Task statement: Extract every line between the one with "Click the errors and warnings indicator" and the end of the entries, both included, word for word and free of pictures.

Input data:
....................

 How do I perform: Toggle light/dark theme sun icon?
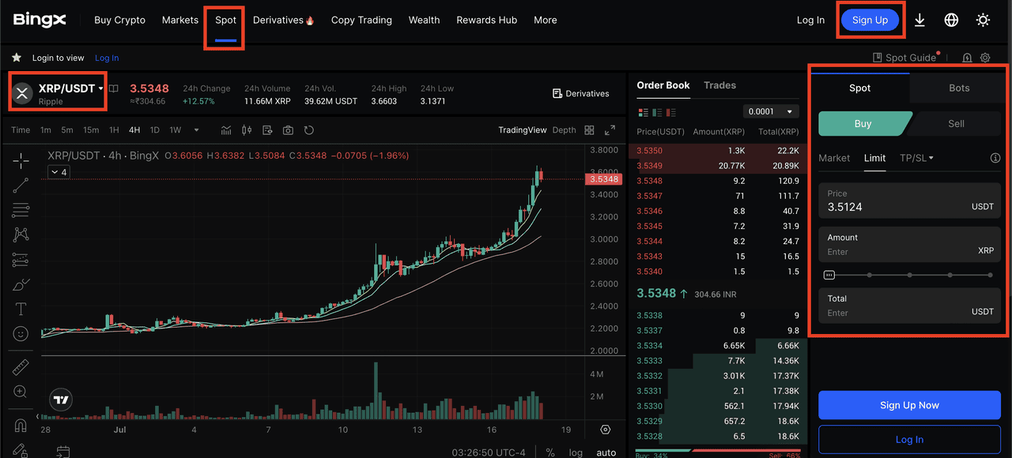pos(983,21)
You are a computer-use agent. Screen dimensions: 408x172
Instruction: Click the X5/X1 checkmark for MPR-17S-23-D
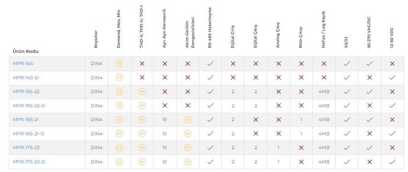(347, 162)
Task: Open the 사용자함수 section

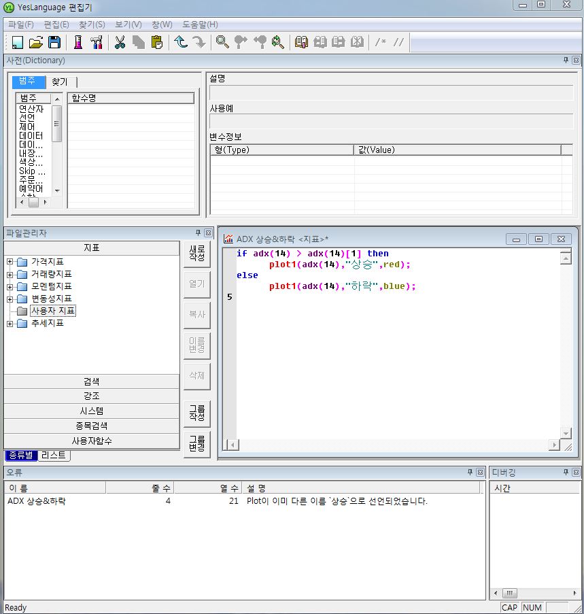Action: pos(92,441)
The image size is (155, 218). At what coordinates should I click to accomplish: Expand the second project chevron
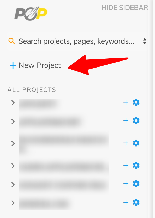(13, 121)
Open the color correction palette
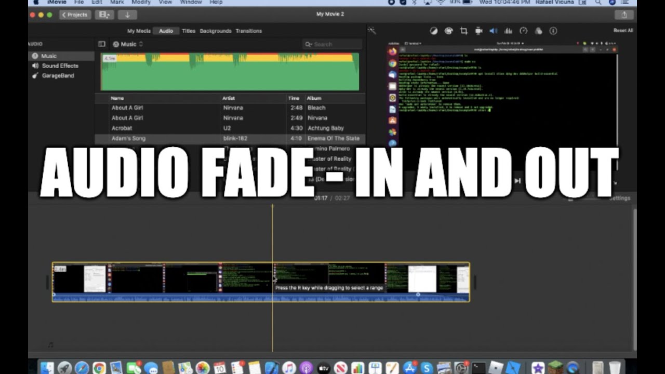Viewport: 665px width, 374px height. point(448,31)
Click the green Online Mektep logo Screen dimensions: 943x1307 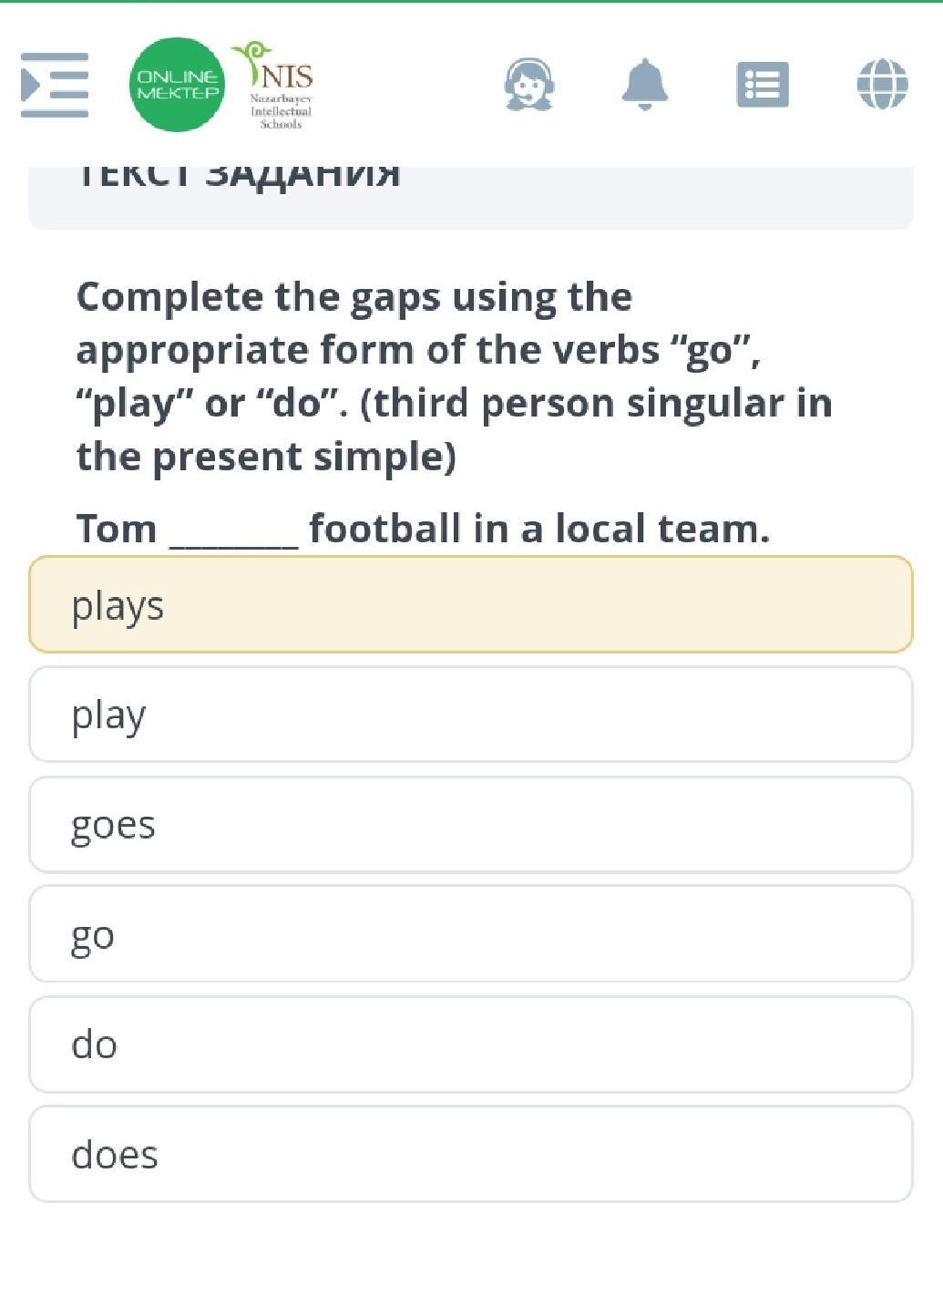pos(177,85)
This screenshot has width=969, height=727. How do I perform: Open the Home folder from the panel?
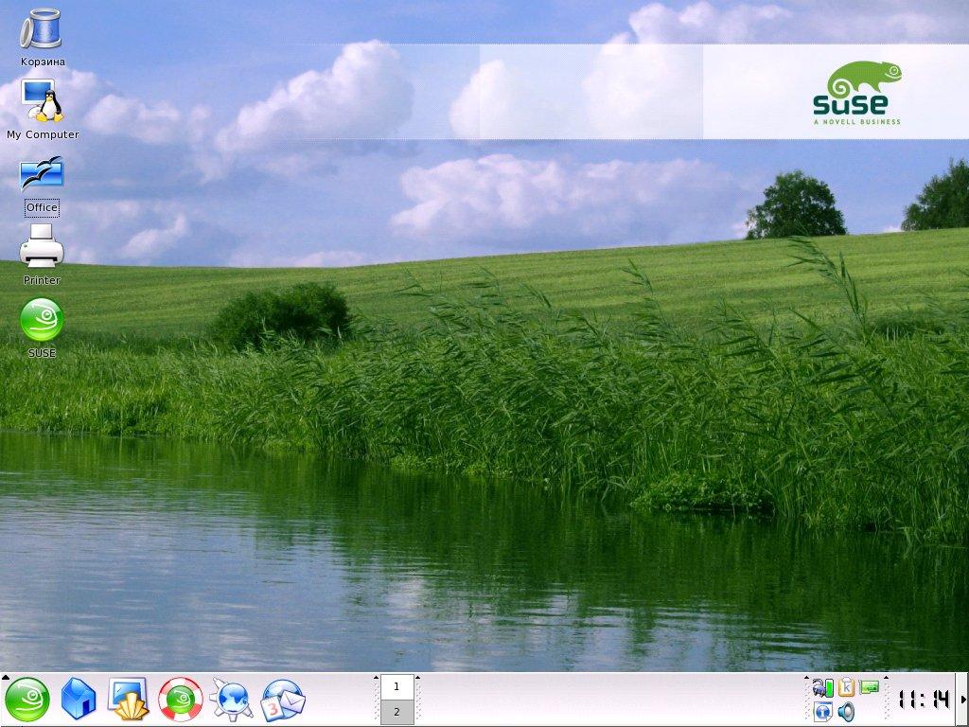tap(79, 700)
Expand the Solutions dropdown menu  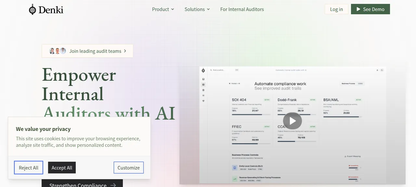tap(197, 9)
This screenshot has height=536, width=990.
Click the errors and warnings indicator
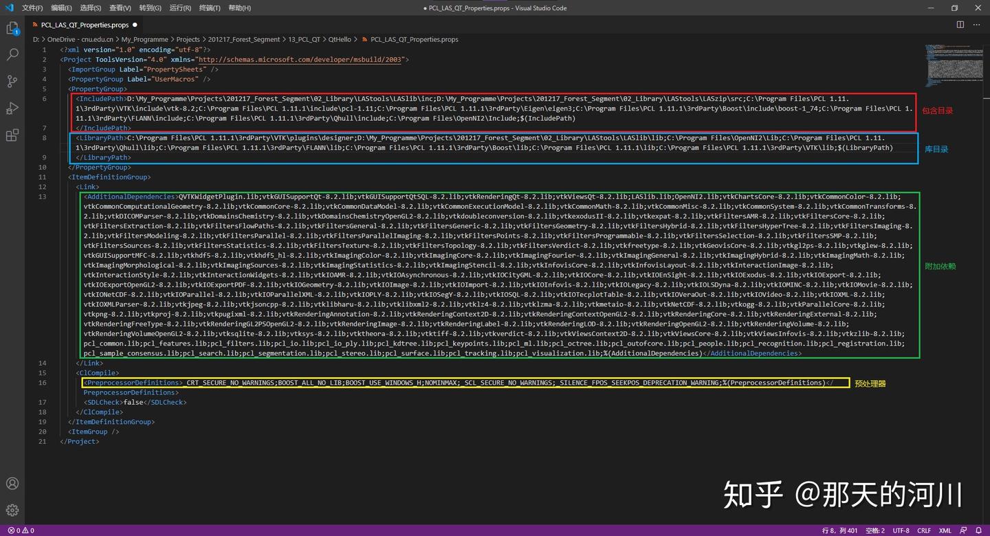(x=19, y=531)
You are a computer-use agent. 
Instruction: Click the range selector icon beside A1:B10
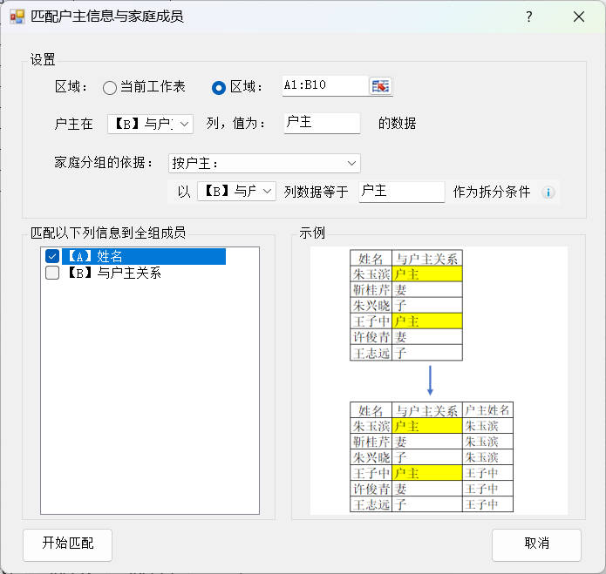coord(380,85)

....................

Written answer:
Click the errors and warnings indicator
(x=19, y=531)
You are a computer-use agent. 
Instruction: Click the range selector icon beside A1:B10
coord(380,85)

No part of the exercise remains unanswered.